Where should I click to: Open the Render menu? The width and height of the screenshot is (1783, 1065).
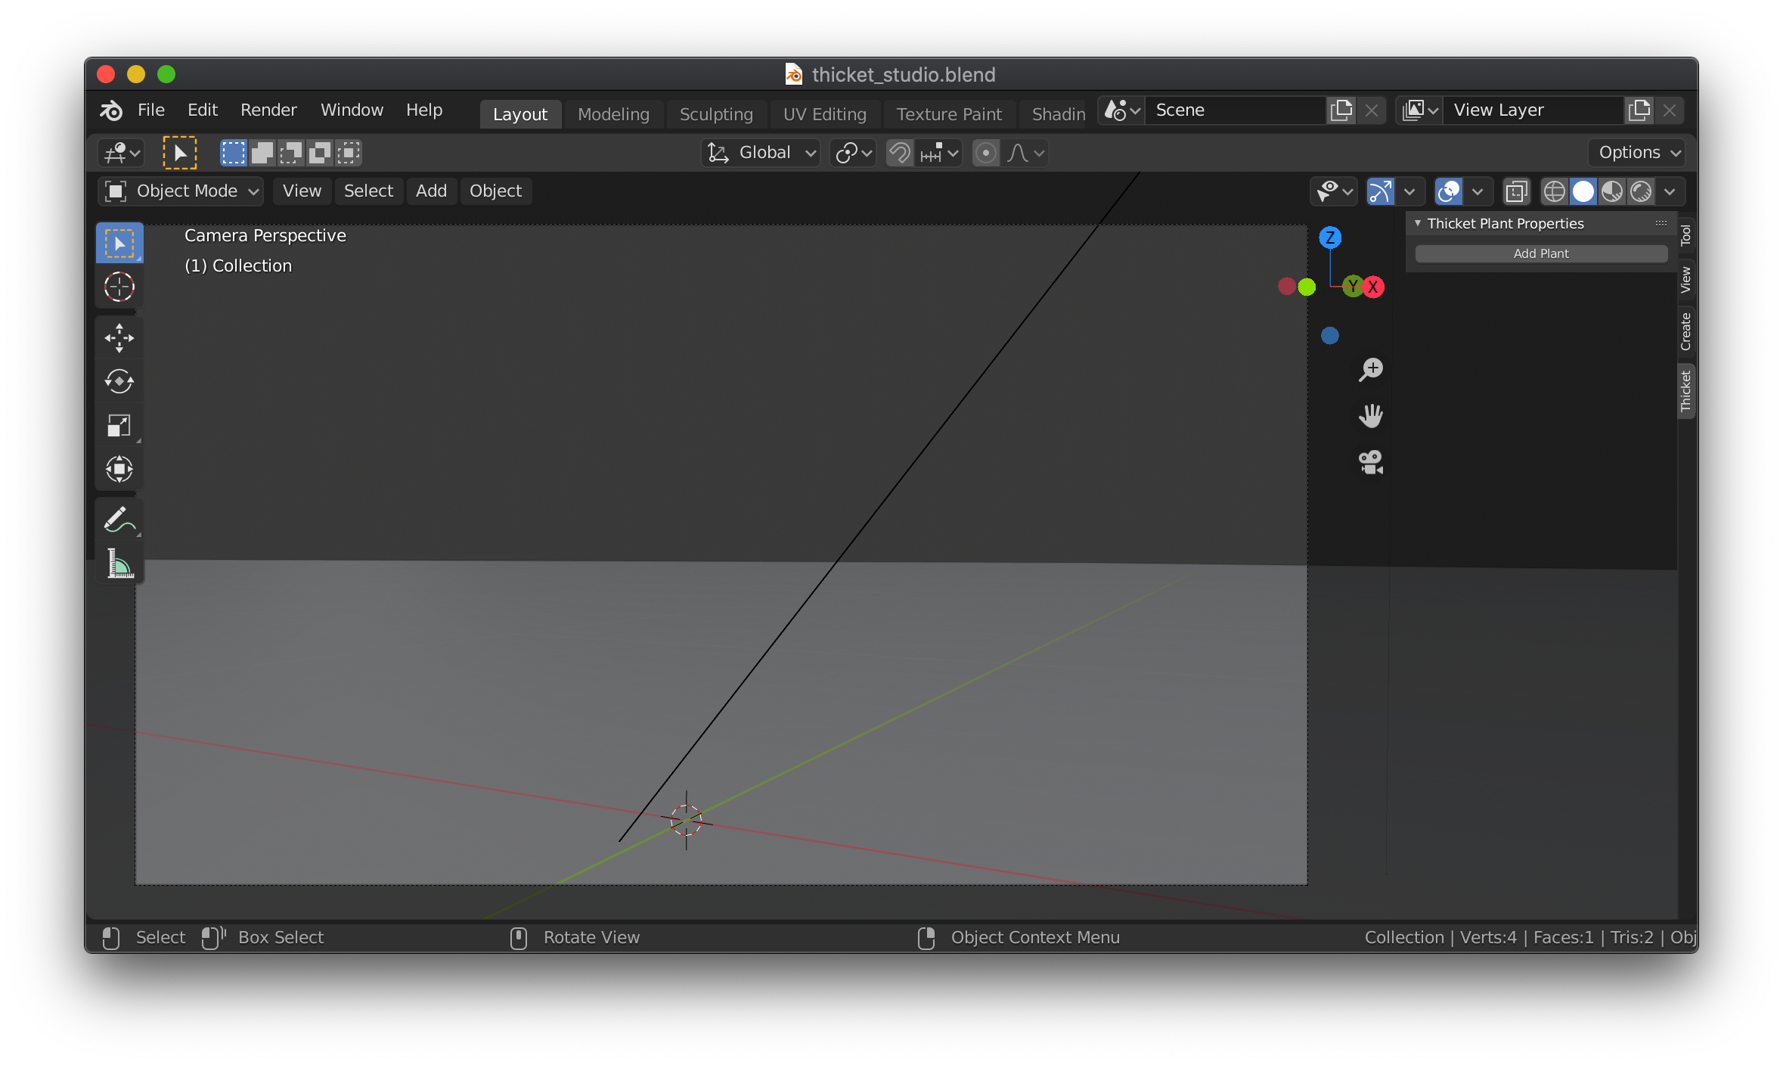pos(268,110)
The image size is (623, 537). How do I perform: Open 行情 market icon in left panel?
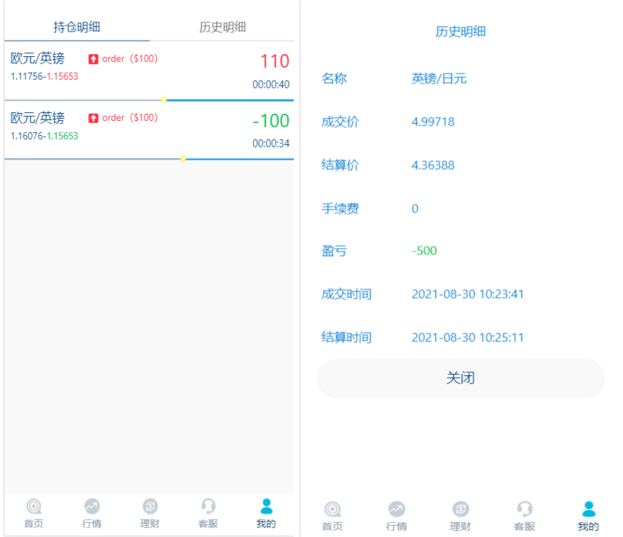[x=92, y=507]
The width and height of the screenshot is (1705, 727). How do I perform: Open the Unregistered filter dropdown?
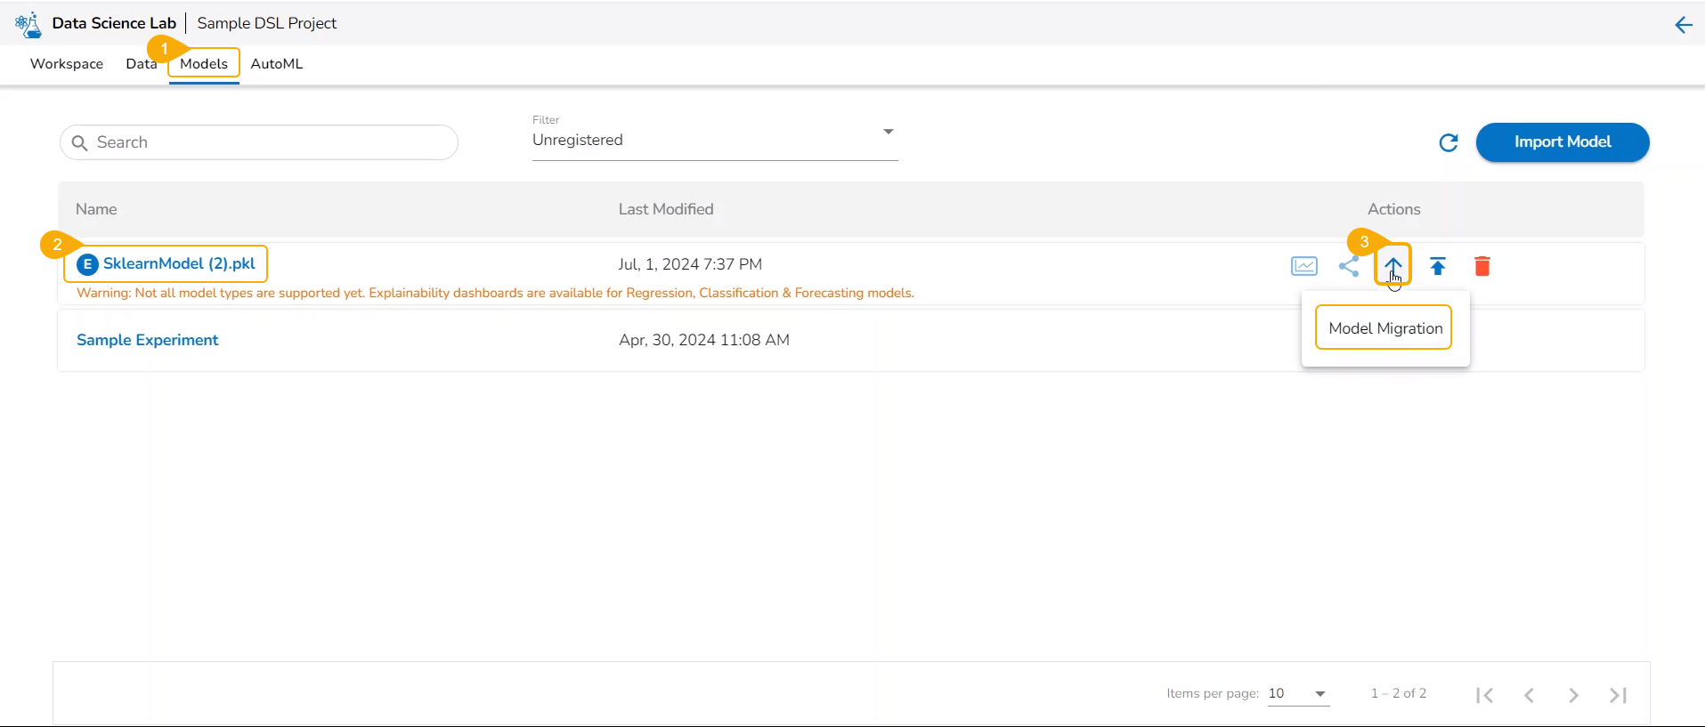[714, 140]
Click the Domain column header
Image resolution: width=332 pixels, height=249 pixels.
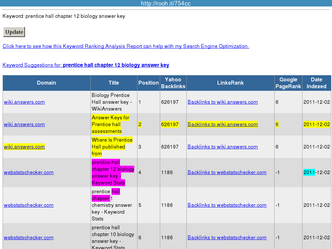pyautogui.click(x=46, y=83)
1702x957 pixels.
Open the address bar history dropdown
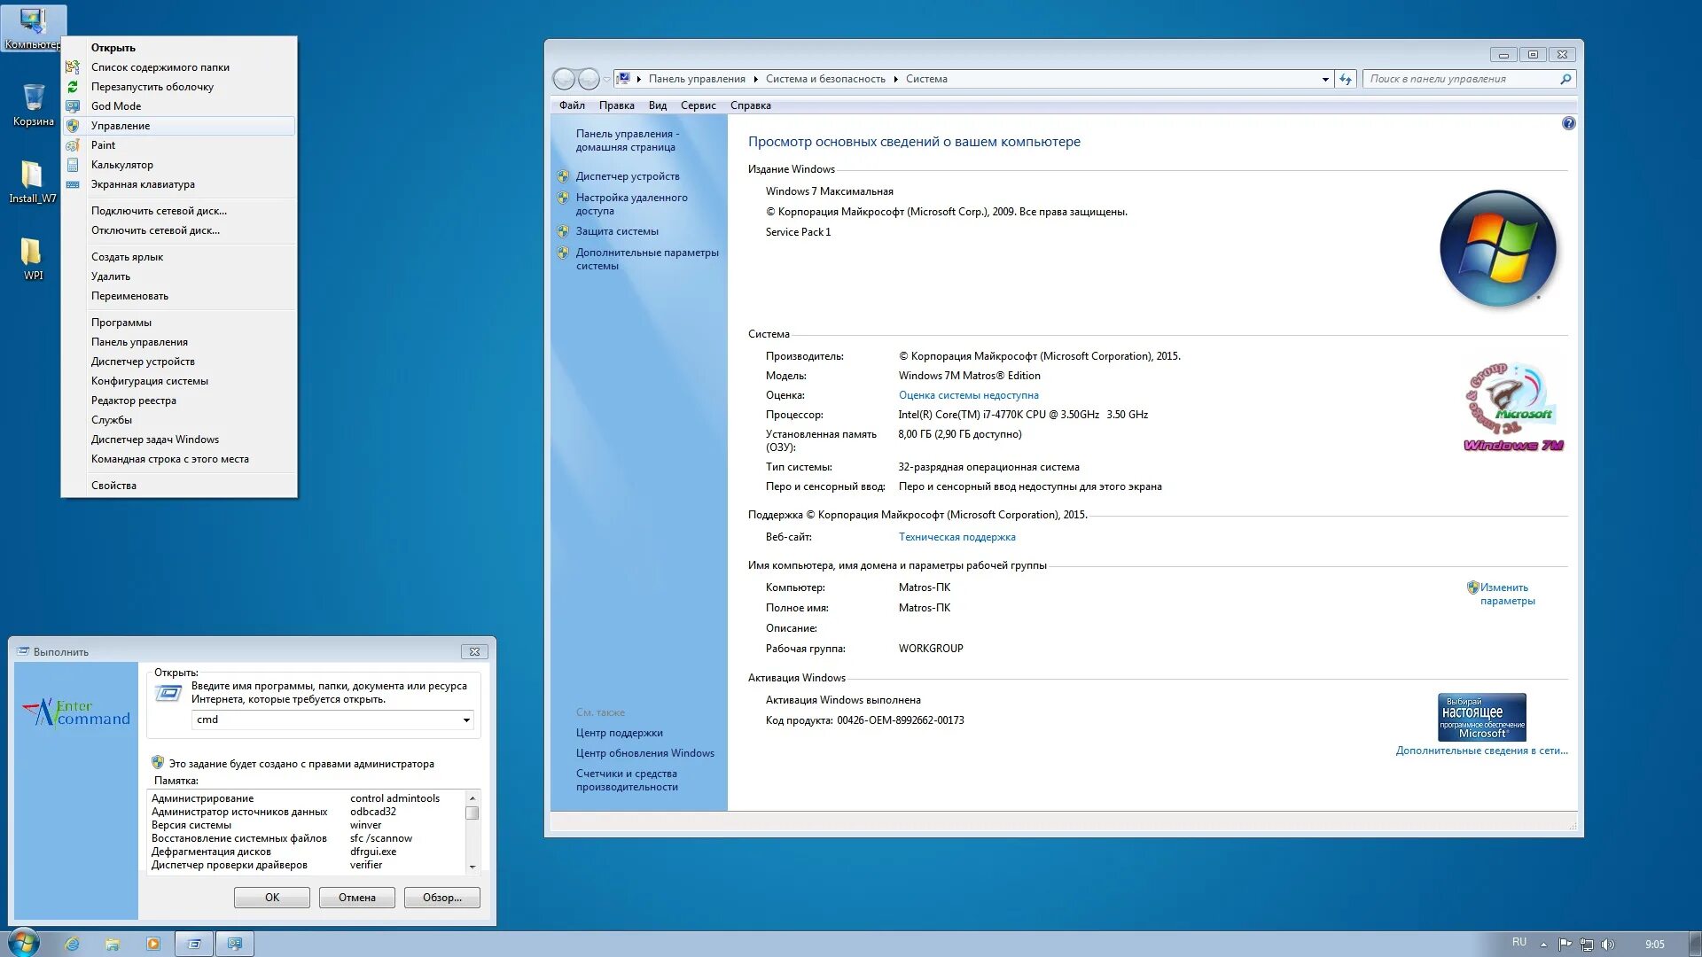[x=1325, y=79]
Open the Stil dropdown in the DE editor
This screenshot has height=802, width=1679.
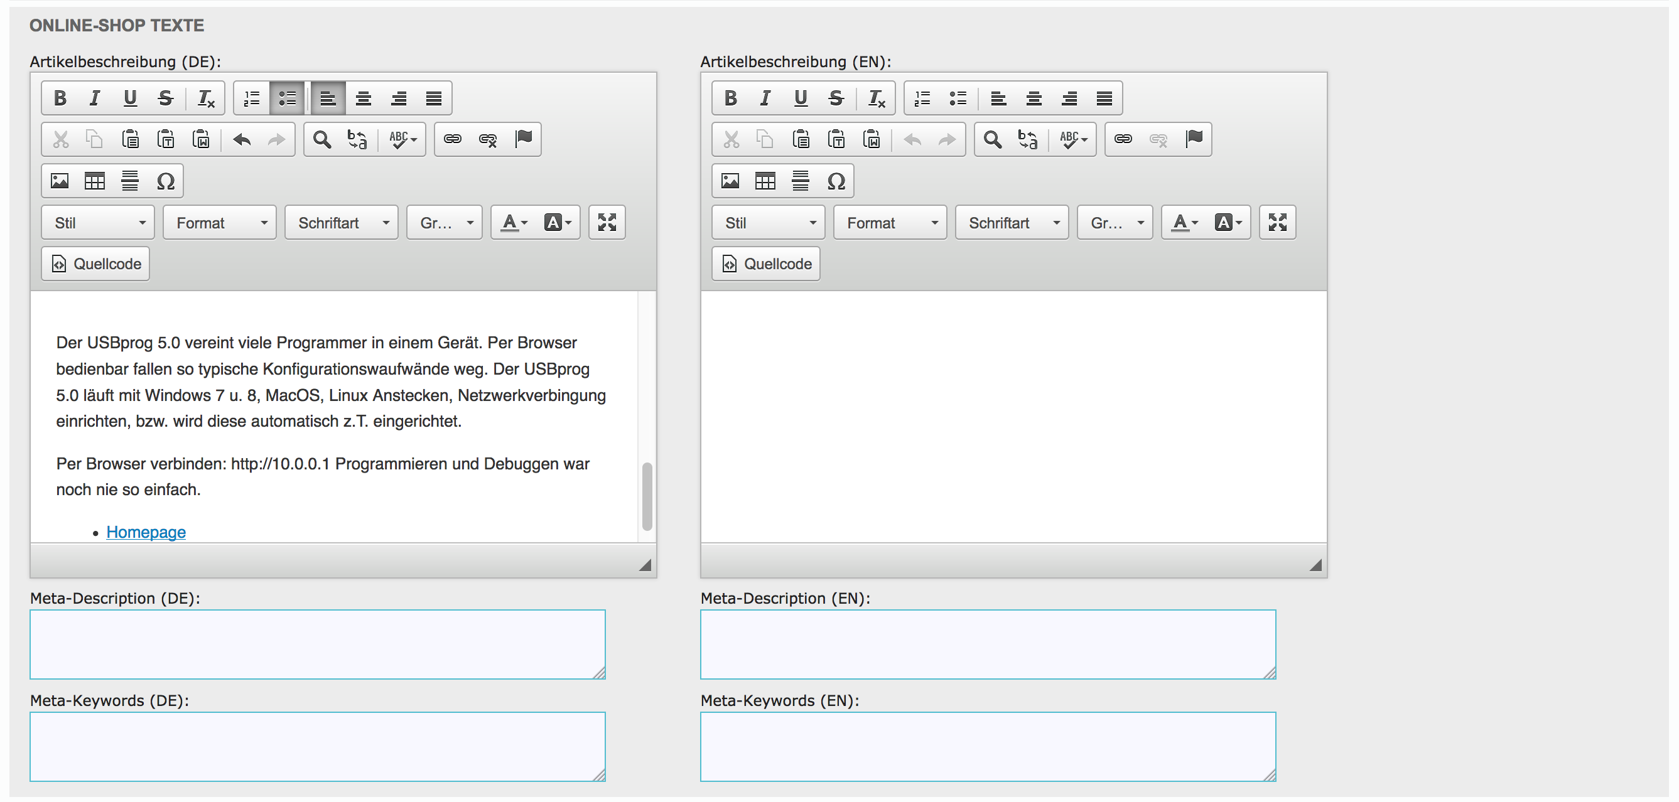[98, 223]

________________________________________

Written exercise: Update the material by replacing "dropdown" with "drop-down list" wherever it appears and leaving everything else unchanged. Leave the pictures out of your version.

Exercise output:
Where should I click to: Open the Render menu? The width and height of the screenshot is (1783, 1065).
pos(268,110)
The image size is (623, 537). How do I perform: Open 行情 market icon in left panel?
[x=92, y=507]
The width and height of the screenshot is (1705, 727). How do I perform: Open the Unregistered filter drop-down list?
[714, 140]
Click the Domain column header
Image resolution: width=332 pixels, height=249 pixels.
pyautogui.click(x=46, y=83)
1702x957 pixels.
Open the address bar history drop-down list
[x=1325, y=79]
Open the Stil drop-down list in the DE editor
This screenshot has height=802, width=1679.
[98, 223]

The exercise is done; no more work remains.